[Pixel coordinate grounding data]
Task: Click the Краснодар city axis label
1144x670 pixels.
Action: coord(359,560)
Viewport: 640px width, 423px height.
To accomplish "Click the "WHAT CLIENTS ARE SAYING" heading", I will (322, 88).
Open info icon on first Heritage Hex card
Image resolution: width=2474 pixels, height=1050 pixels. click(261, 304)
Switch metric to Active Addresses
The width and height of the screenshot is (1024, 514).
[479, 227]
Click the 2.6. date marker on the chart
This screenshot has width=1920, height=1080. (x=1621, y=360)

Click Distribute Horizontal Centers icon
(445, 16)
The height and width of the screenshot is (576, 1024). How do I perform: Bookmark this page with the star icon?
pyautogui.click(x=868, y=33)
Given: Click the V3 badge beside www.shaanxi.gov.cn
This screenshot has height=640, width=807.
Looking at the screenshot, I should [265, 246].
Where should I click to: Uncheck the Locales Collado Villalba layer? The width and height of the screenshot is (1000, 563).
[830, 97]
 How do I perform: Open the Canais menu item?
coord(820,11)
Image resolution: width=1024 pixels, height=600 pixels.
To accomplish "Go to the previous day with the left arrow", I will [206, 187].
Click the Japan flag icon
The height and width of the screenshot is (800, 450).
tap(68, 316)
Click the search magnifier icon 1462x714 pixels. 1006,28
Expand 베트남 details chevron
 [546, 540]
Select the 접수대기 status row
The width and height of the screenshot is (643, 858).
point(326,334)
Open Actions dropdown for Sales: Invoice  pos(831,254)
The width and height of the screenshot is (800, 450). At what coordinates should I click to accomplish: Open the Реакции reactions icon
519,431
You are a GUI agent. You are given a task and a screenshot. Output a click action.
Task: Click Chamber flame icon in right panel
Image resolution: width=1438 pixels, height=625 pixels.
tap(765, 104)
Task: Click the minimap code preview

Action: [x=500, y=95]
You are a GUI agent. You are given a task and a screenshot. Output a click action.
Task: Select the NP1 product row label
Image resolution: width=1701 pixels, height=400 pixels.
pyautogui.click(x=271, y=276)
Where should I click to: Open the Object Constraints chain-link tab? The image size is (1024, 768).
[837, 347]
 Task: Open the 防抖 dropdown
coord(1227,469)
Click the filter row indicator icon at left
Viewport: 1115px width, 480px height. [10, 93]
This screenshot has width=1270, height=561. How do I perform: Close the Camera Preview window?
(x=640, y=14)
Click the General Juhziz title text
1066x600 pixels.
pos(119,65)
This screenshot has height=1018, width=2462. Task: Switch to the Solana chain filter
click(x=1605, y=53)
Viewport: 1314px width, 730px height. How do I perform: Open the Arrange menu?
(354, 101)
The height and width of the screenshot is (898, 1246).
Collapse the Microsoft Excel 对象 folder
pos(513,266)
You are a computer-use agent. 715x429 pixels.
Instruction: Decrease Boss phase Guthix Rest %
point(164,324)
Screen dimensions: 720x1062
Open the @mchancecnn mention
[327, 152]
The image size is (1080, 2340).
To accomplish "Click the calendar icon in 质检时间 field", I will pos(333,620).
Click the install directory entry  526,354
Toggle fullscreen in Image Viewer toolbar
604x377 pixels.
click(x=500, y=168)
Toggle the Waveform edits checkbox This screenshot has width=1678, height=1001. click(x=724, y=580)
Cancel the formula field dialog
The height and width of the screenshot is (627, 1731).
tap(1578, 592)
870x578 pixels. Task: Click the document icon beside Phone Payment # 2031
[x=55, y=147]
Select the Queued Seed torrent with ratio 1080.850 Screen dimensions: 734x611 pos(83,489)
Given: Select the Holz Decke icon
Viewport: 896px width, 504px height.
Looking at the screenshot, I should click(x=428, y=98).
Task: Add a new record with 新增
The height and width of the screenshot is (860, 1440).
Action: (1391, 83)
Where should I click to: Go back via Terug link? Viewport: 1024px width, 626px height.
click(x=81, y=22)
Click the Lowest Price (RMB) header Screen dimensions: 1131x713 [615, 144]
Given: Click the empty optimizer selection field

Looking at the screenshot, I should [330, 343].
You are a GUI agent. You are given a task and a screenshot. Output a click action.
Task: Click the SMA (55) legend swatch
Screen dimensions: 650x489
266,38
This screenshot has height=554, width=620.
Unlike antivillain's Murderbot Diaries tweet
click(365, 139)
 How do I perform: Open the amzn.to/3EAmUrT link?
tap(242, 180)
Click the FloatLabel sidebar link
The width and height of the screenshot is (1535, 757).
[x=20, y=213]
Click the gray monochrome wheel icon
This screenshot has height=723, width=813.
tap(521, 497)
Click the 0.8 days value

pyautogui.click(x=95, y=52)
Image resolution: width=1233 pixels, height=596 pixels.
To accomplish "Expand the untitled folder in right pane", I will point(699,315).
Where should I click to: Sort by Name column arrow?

#### What to produce:
Please return the data above exactly as given.

#### Final answer:
Task: Click the Краснодар city axis label
1144x670 pixels.
Action: coord(359,560)
Viewport: 640px width, 423px height.
To accomplish "Click the "WHAT CLIENTS ARE SAYING" heading", I will (322, 88).
Open info icon on first Heritage Hex card
Image resolution: width=2474 pixels, height=1050 pixels. click(261, 304)
Switch metric to Active Addresses
The width and height of the screenshot is (1024, 514).
[479, 227]
Click the 2.6. date marker on the chart
This screenshot has width=1920, height=1080. (x=1621, y=360)

Click Distribute Horizontal Centers icon
(445, 16)
The height and width of the screenshot is (576, 1024). How do I perform: Bookmark this page with the star icon?
pyautogui.click(x=868, y=33)
Given: Click the V3 badge beside www.shaanxi.gov.cn
This screenshot has height=640, width=807.
Looking at the screenshot, I should [265, 246].
Where should I click to: Uncheck the Locales Collado Villalba layer? The width and height of the screenshot is (1000, 563).
[830, 97]
 How do I perform: Open the Canais menu item?
coord(820,11)
Image resolution: width=1024 pixels, height=600 pixels.
To accomplish "Go to the previous day with the left arrow", I will [206, 187].
Click the Japan flag icon
The height and width of the screenshot is (800, 450).
tap(68, 316)
Click the search magnifier icon 1462x714 pixels. 1006,28
Expand 베트남 details chevron
 [546, 540]
Select the 접수대기 status row
The width and height of the screenshot is (643, 858).
point(326,334)
Open Actions dropdown for Sales: Invoice  pos(831,254)
The width and height of the screenshot is (800, 450). At what coordinates should I click to accomplish: Open the Реакции reactions icon
519,431
You are a GUI agent. You are given a task and a screenshot. Output a click action.
Task: Click Chamber flame icon in right panel
Image resolution: width=1438 pixels, height=625 pixels.
tap(765, 104)
Task: Click the minimap code preview

Action: [x=500, y=95]
You are a GUI agent. You are given a task and a screenshot. Output a click action.
Task: Select the NP1 product row label
Image resolution: width=1701 pixels, height=400 pixels.
pyautogui.click(x=271, y=276)
Where should I click to: Open the Object Constraints chain-link tab? The image size is (1024, 768).
[837, 347]
 Task: Open the 防抖 dropdown
coord(1227,469)
Click the filter row indicator icon at left
Viewport: 1115px width, 480px height. [10, 93]
This screenshot has width=1270, height=561. How do I perform: Close the Camera Preview window?
(x=640, y=14)
Click the General Juhziz title text
1066x600 pixels.
pos(119,65)
This screenshot has height=1018, width=2462. Task: Switch to the Solana chain filter
click(x=1605, y=53)
Viewport: 1314px width, 730px height. How do I perform: Open the Arrange menu?
(354, 101)
The height and width of the screenshot is (898, 1246).
Collapse the Microsoft Excel 对象 folder
pos(513,266)
You are a computer-use agent. 715x429 pixels.
Instruction: Decrease Boss phase Guthix Rest %
point(164,324)
Screen dimensions: 720x1062
Open the @mchancecnn mention
[327, 152]
The image size is (1080, 2340).
To accomplish "Click the calendar icon in 质检时间 field", I will pos(333,620).
Click the install directory entry  526,354
Toggle fullscreen in Image Viewer toolbar
604x377 pixels.
click(x=500, y=168)
Toggle the Waveform edits checkbox This screenshot has width=1678, height=1001. click(x=724, y=580)
Cancel the formula field dialog
The height and width of the screenshot is (627, 1731).
tap(1578, 592)
870x578 pixels. Task: Click the document icon beside Phone Payment # 2031
[x=55, y=147]
Select the Queued Seed torrent with ratio 1080.850 Screen dimensions: 734x611 pos(83,489)
Given: Select the Holz Decke icon
Viewport: 896px width, 504px height.
Looking at the screenshot, I should click(x=428, y=98).
Task: Add a new record with 新增
The height and width of the screenshot is (860, 1440).
Action: (1391, 83)
Where should I click to: Go back via Terug link? Viewport: 1024px width, 626px height.
click(x=81, y=22)
Click the Lowest Price (RMB) header Screen dimensions: 1131x713 [615, 144]
Given: Click the empty optimizer selection field

Looking at the screenshot, I should [330, 343].
You are a GUI agent. You are given a task and a screenshot. Output a click action.
Task: Click the SMA (55) legend swatch
Screen dimensions: 650x489
266,38
This screenshot has height=554, width=620.
Unlike antivillain's Murderbot Diaries tweet
click(365, 139)
 How do I perform: Open the amzn.to/3EAmUrT link?
tap(242, 180)
Click the FloatLabel sidebar link
The width and height of the screenshot is (1535, 757).
[x=20, y=213]
Click the gray monochrome wheel icon
This screenshot has height=723, width=813.
tap(521, 497)
Click the 0.8 days value

pyautogui.click(x=95, y=52)
Image resolution: width=1233 pixels, height=596 pixels.
To accomplish "Expand the untitled folder in right pane", I will point(699,315).
Where should I click to: Sort by Name column arrow?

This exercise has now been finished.